INSTRUCTIONS TO FOLLOW.
Please copy out the entries exactly, skipping any pictures.

RECORD EXCERPTS.
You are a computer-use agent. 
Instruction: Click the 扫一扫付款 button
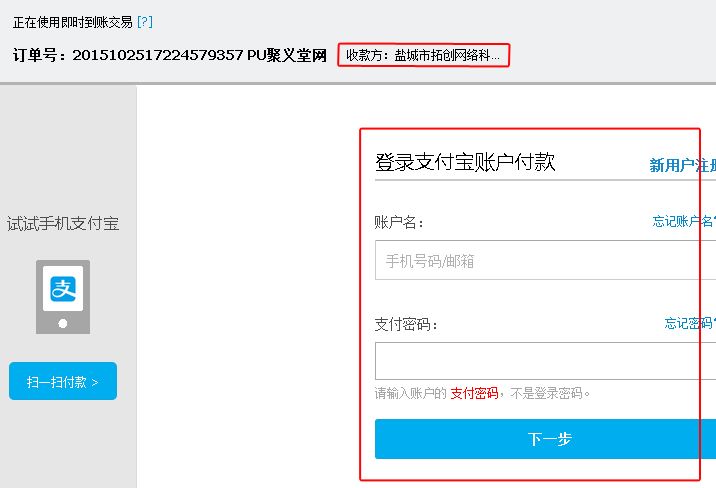63,381
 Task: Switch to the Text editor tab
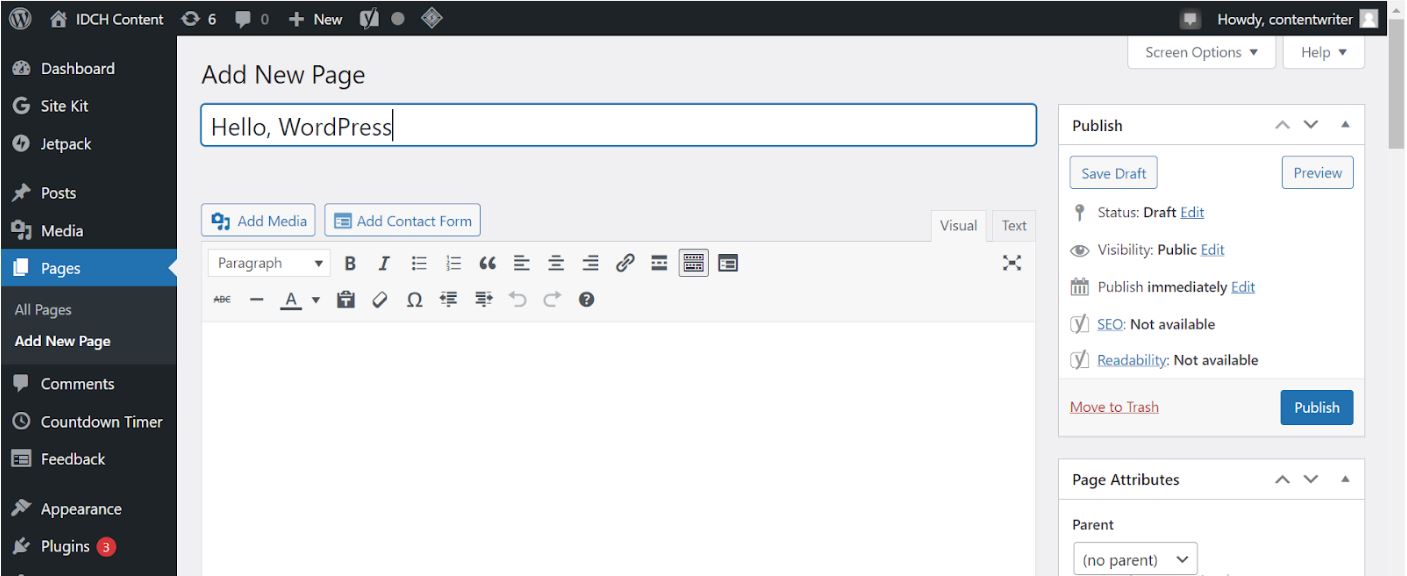click(x=1013, y=225)
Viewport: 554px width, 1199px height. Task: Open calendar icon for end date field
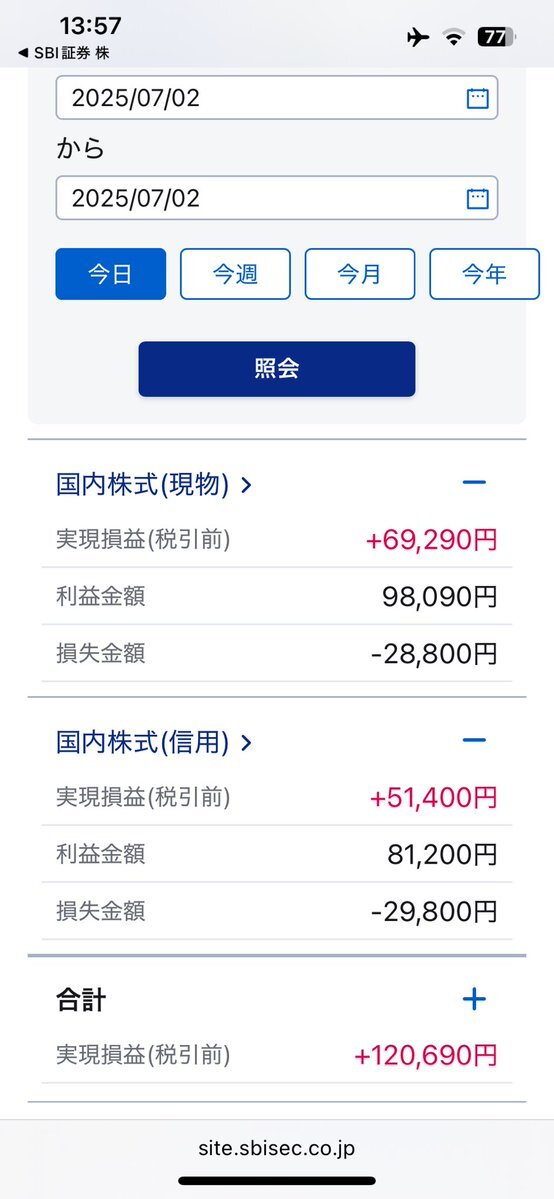(477, 198)
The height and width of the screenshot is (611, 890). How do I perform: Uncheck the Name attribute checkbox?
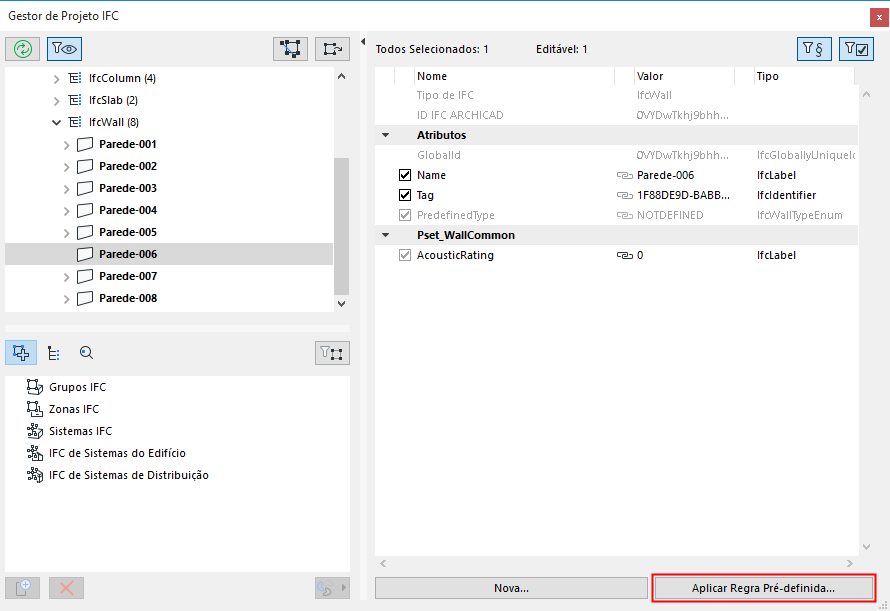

RESPONSE FOR THIS EXERCISE.
You are a computer-use agent. 
Instruction: Click the 扫一扫付款 button
63,381
 Task: Switch to the Text editor tab
click(x=1013, y=225)
Viewport: 554px width, 1199px height. Task: Open calendar icon for end date field
(477, 198)
The height and width of the screenshot is (611, 890). How do I perform: Uncheck the Name attribute checkbox?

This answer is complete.